Gassama deixou a prefeitura Bobigny, onde apresentou o seu pedido de regularização, a bordo de um carro dos bombeiros, indicou Pierre-André  Durand, prefeito do departamento de Seine Saint-Denis.

"Estava animado, é normal", comentou o prefeito, que voltou a elogiar o gesto do jovem imigrante ilegal recebido na segunda-feira por Emmanuel  Macron.

"Como pode alguém não ter se impressionado com o que ele fez?", questionou o prefeito. "Ele ajudou alguém em perigo, algo que não é muito comum em nossa sociedade", considerou.

Mamoudou  Gassama, que chegou à França em setembro, deverá receber dentro de um mês um visto de residência de 10 anos para depois ser naturalizado francês, num prazo de três meses.

O jovem malinês foi saudado como um "herói" na França depois da divulgação de um vídeo, visto por milhões de pessoas, mostrando como ele escalou sem pensar quatro andares de um edifício em Paris depois de ver uma criança em perigo, pendurada na sacada.

Seu ato de bravura lhe rendeu um encontro com Macron, que propôs naturalizá-lo francês.

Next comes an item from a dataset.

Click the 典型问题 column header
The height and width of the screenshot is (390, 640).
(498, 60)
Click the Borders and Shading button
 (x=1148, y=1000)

A família da criança salva agradeceu Mamoudou  Gassama nesta terça-feira.

A avó paterna, que assim como a mãe da criança vive na Ilha da Reunião, declarou à rádio RMC que "ficou muito emocionada" com as imagens do resgate. "É realmente um herói (...) Ele não ficou olhando e esperando, salvou meu pequeno", afirmou.

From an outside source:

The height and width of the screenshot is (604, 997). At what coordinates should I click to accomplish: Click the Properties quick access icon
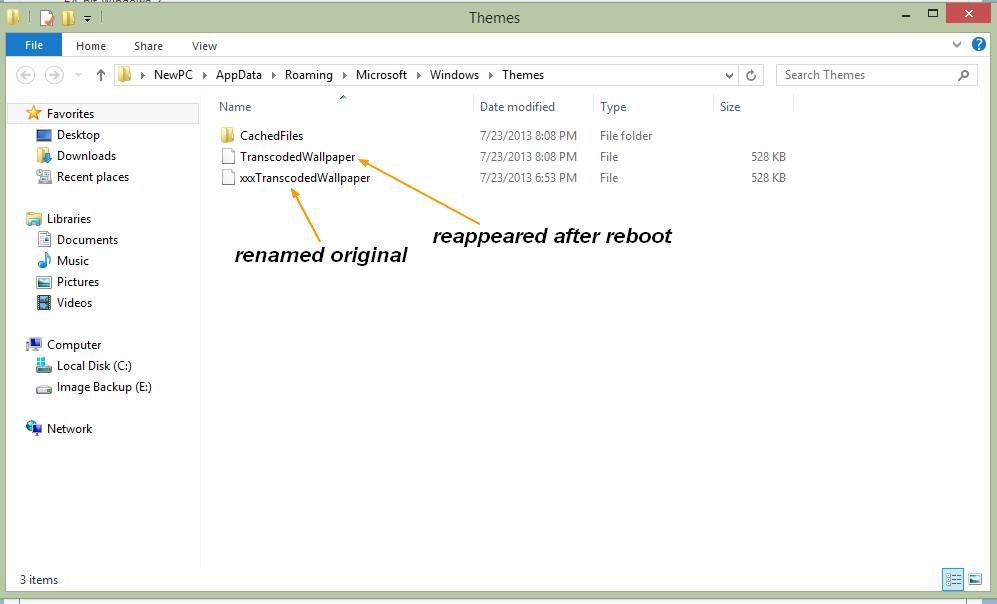click(46, 18)
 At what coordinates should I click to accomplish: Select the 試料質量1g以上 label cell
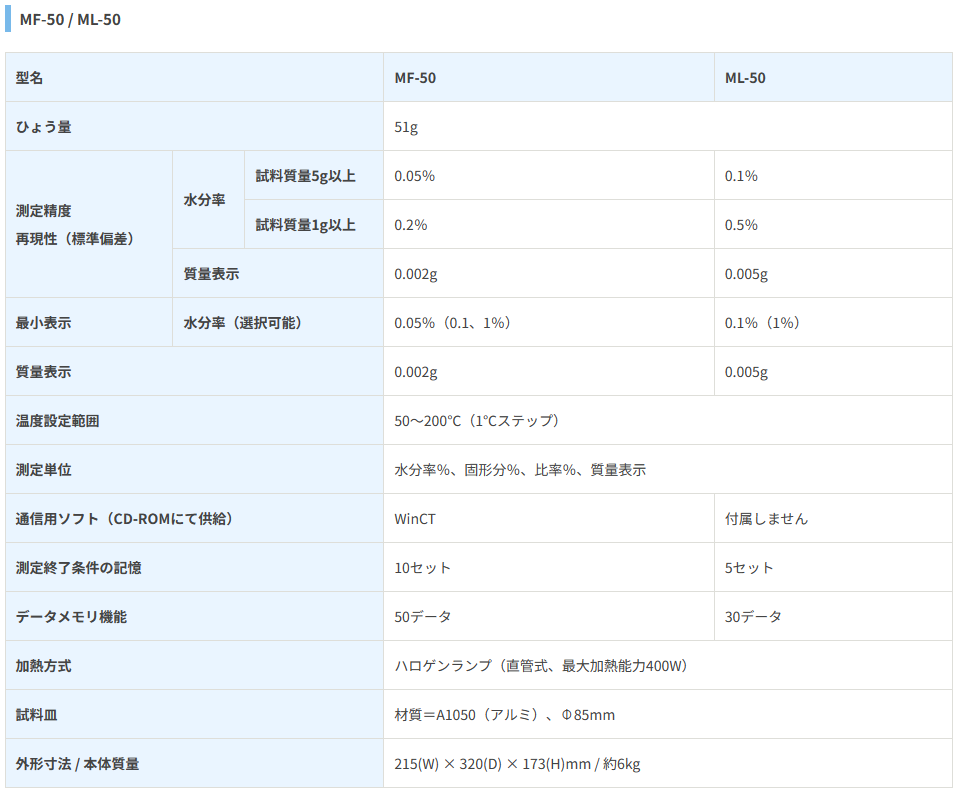(305, 225)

O pai do menino, que morava sozinho com ele em Paris, o deixou sozinho em casa para fazer compras, segundo os investigadores franceses. A polícia o prendeu na segunda-feira por não cumprir com suas obrigações parentais.

O Ministério Público de Paris indicou que o homem admitiu sua culpa e expressou "profundo arrependimento".

Dado o interesse despertado pelo ato do jovem, associações de apoio aos imigrantes denunciaram a "hipocrisia" e o "uso político descarado" deste evento.

Segundo o governo, há cerca de 300 mil imigrantes sem documentos no país, o que seria muito mais, segundo as associações. Em 2017, 30 mil foram regularizados.